I've been struggling all day about what, how, if I would write anything about the election. Emotions have been so high. Now that the campaigning and voting is done, I find myself no less conflicted than I have felt throughout this election. I am a riot of emotions. Not all bad, but certainly not all good.
I am optimistic that President Elect Obama can restore faith in our country and return us to a place of respect in the eyes of the world. He is most certainly a charismatic and energetic leader and I have little doubt that he will prove to be an effective diplomat.
I am doubtful because he is one man, one man who has made many, many promises. He is not the first to win his way into office through promises of prosperity and comfort, nor would he be the first to fail to follow through, but his failure will be so damaging to the collective psyche of all those who have pinned such expectations on him that I worry for the fallout.
I am happy that the racial barriers that have plagued our country for so long have at last fallen such that a black man can aspire to AND reach the highest office.
I am saddened that the women of this election who struggled for a similar accomplishment have been met with such unequal treatment. Hillary Clinton was a bitch for being tough like her male counterparts and Sarah Palin was a bimbo who was alternately abandoning her family or using them for political gain. No such treatment was hurled at the males in this election. While we seem to have cleared a hurdle in the racial issue, the gender glass ceiling is still very real.

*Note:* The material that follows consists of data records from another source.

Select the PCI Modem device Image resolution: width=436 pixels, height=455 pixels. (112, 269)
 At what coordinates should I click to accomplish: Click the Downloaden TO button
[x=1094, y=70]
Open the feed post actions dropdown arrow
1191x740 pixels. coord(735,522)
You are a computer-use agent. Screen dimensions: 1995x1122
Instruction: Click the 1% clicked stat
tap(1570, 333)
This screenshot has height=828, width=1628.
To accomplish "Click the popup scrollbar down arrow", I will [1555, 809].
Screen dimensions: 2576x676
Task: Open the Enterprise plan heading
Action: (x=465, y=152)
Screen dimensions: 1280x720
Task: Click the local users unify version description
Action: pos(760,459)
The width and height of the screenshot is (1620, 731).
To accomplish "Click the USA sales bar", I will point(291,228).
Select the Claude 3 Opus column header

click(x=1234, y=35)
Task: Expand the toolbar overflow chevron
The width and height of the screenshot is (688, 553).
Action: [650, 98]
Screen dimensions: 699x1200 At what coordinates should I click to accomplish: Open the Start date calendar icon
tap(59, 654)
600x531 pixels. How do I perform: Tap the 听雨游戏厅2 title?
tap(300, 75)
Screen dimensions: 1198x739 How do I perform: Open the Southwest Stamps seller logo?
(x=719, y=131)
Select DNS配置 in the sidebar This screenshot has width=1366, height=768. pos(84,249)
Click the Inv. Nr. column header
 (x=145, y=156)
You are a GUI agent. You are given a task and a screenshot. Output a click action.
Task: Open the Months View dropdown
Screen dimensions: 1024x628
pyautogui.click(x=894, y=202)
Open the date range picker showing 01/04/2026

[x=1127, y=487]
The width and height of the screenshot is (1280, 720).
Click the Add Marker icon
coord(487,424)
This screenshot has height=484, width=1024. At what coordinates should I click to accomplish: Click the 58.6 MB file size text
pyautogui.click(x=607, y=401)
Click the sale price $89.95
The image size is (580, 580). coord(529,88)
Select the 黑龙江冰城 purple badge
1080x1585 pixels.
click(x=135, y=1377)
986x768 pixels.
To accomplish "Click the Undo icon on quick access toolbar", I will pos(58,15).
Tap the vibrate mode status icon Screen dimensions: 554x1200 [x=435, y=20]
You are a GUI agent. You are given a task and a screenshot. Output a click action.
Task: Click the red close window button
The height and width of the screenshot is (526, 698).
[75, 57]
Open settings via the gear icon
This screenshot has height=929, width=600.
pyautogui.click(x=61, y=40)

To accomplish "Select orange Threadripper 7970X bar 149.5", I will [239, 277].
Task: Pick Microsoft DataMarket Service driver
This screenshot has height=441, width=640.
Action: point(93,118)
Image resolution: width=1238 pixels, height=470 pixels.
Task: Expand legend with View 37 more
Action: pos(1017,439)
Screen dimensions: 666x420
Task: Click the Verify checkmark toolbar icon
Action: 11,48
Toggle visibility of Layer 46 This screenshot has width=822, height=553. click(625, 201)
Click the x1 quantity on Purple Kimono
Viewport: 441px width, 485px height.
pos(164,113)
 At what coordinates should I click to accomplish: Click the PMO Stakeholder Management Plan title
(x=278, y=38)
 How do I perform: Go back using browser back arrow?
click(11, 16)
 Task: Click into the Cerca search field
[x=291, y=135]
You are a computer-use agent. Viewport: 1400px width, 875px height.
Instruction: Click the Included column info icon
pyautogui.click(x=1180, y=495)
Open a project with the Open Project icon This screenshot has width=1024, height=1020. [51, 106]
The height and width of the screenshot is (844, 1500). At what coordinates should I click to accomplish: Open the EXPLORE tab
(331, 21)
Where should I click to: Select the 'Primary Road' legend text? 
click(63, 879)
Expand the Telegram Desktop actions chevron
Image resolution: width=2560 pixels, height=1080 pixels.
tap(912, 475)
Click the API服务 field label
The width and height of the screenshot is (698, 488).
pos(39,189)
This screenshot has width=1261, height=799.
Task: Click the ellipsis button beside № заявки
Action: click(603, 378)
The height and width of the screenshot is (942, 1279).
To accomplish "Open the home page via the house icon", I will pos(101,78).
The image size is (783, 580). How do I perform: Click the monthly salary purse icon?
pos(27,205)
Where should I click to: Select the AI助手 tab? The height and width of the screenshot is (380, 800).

I am worried that just as a Republican led house, senate and president were bad for our country, so too will be the Democratic trifecta. We NEED balance. We need cooperation. I have seen none of this in a long time, from anyone.
But mostly, I am just relieved to have this all over. I have been in knots for weeks, no, months. I have read and heard so much anger and hate. So much hyperbole. So much finger pointing. I am glad to be done with it.
So. Let's move forward. You say you can. Now prove it.